Records from a data source:
------------------------

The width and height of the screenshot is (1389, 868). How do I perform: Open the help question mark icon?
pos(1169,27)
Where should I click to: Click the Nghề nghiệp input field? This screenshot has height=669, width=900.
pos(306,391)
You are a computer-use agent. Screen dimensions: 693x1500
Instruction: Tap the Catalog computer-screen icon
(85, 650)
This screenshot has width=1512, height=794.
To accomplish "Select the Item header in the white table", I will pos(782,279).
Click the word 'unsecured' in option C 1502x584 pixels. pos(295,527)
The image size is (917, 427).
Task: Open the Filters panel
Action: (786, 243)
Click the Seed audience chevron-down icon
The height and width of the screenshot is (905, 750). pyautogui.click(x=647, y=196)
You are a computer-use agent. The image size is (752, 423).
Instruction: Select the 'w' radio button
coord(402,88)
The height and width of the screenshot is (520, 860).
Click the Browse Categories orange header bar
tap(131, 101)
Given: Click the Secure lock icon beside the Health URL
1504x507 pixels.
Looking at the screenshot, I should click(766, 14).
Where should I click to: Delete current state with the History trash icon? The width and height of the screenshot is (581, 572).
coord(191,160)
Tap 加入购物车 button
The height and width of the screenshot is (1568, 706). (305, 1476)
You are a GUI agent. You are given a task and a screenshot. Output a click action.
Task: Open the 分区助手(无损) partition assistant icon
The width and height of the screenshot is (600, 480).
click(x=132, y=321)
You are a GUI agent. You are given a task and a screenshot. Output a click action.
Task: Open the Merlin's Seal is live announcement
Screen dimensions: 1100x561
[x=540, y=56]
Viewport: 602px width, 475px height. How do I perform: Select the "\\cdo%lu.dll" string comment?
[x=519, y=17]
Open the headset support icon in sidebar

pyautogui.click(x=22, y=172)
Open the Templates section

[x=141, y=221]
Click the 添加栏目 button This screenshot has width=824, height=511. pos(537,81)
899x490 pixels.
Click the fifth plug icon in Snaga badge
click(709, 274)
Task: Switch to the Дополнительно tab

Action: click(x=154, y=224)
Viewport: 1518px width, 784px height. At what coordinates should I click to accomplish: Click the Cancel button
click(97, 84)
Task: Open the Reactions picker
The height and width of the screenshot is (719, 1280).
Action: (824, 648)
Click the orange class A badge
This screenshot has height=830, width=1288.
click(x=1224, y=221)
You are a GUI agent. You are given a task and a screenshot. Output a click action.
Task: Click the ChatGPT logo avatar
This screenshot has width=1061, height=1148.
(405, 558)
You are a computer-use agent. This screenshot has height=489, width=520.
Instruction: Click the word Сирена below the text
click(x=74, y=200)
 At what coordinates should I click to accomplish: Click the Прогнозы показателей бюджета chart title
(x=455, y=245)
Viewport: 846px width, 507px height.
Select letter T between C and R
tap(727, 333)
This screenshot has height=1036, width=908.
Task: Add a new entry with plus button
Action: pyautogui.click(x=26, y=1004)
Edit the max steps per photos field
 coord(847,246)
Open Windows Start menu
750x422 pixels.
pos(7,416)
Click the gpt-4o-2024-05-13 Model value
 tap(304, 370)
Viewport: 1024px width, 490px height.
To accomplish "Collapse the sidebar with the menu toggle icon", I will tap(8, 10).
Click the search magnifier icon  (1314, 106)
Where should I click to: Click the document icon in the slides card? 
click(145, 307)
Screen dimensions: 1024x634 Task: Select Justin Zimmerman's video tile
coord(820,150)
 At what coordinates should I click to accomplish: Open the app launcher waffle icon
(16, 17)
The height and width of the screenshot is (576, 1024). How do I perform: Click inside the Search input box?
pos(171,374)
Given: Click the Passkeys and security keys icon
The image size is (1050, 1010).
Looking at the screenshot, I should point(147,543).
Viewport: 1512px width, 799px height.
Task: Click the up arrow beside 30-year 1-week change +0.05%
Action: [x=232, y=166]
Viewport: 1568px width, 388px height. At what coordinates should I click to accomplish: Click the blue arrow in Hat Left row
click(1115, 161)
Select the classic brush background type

------------------------

■ **Requirement**
Your task is to retype the records precisely as they stand.

■ **The completed task**
The width and height of the screenshot is (1389, 868). How do I perform: Open the help question mark icon?
pos(1169,27)
Where should I click to: Click the Nghề nghiệp input field? This screenshot has height=669, width=900.
pos(306,391)
You are a computer-use agent. Screen dimensions: 693x1500
Instruction: Tap the Catalog computer-screen icon
(85, 650)
This screenshot has width=1512, height=794.
To accomplish "Select the Item header in the white table", I will pos(782,279).
Click the word 'unsecured' in option C 1502x584 pixels. pos(295,527)
The image size is (917, 427).
Task: Open the Filters panel
Action: (786, 243)
Click the Seed audience chevron-down icon
The height and width of the screenshot is (905, 750). pyautogui.click(x=647, y=196)
You are a computer-use agent. The image size is (752, 423).
Instruction: Select the 'w' radio button
coord(402,88)
The height and width of the screenshot is (520, 860).
Click the Browse Categories orange header bar
tap(131, 101)
Given: Click the Secure lock icon beside the Health URL
1504x507 pixels.
Looking at the screenshot, I should click(766, 14).
Where should I click to: Delete current state with the History trash icon? The width and height of the screenshot is (581, 572).
coord(191,160)
Tap 加入购物车 button
The height and width of the screenshot is (1568, 706). (305, 1476)
You are a GUI agent. You are given a task and a screenshot. Output a click action.
Task: Open the 分区助手(无损) partition assistant icon
The width and height of the screenshot is (600, 480).
click(x=132, y=321)
You are a GUI agent. You are given a task and a screenshot. Output a click action.
Task: Open the Merlin's Seal is live announcement
Screen dimensions: 1100x561
[x=540, y=56]
Viewport: 602px width, 475px height. How do I perform: Select the "\\cdo%lu.dll" string comment?
[x=519, y=17]
Open the headset support icon in sidebar

pyautogui.click(x=22, y=172)
Open the Templates section

[x=141, y=221]
Click the 添加栏目 button This screenshot has width=824, height=511. pos(537,81)
899x490 pixels.
Click the fifth plug icon in Snaga badge
click(709, 274)
Task: Switch to the Дополнительно tab

Action: click(x=154, y=224)
Viewport: 1518px width, 784px height. At what coordinates should I click to accomplish: Click the Cancel button
click(97, 84)
Task: Open the Reactions picker
The height and width of the screenshot is (719, 1280).
Action: (824, 648)
Click the orange class A badge
This screenshot has height=830, width=1288.
click(x=1224, y=221)
You are a GUI agent. You are given a task and a screenshot. Output a click action.
Task: Click the ChatGPT logo avatar
This screenshot has width=1061, height=1148.
(405, 558)
You are a computer-use agent. This screenshot has height=489, width=520.
Instruction: Click the word Сирена below the text
click(x=74, y=200)
 At what coordinates should I click to accomplish: Click the Прогнозы показателей бюджета chart title
(x=455, y=245)
Viewport: 846px width, 507px height.
Select letter T between C and R
tap(727, 333)
This screenshot has height=1036, width=908.
Task: Add a new entry with plus button
Action: pyautogui.click(x=26, y=1004)
Edit the max steps per photos field
 coord(847,246)
Open Windows Start menu
750x422 pixels.
pos(7,416)
Click the gpt-4o-2024-05-13 Model value
 tap(304, 370)
Viewport: 1024px width, 490px height.
To accomplish "Collapse the sidebar with the menu toggle icon", I will tap(8, 10).
Click the search magnifier icon  (1314, 106)
Where should I click to: Click the document icon in the slides card? 
click(145, 307)
Screen dimensions: 1024x634 Task: Select Justin Zimmerman's video tile
coord(820,150)
 At what coordinates should I click to accomplish: Open the app launcher waffle icon
(16, 17)
The height and width of the screenshot is (576, 1024). How do I perform: Click inside the Search input box?
pos(171,374)
Given: Click the Passkeys and security keys icon
The image size is (1050, 1010).
Looking at the screenshot, I should point(147,543).
Viewport: 1512px width, 799px height.
Task: Click the up arrow beside 30-year 1-week change +0.05%
Action: [x=232, y=166]
Viewport: 1568px width, 388px height. At what coordinates should I click to accomplish: Click the blue arrow in Hat Left row
click(1115, 161)
Select the classic brush background type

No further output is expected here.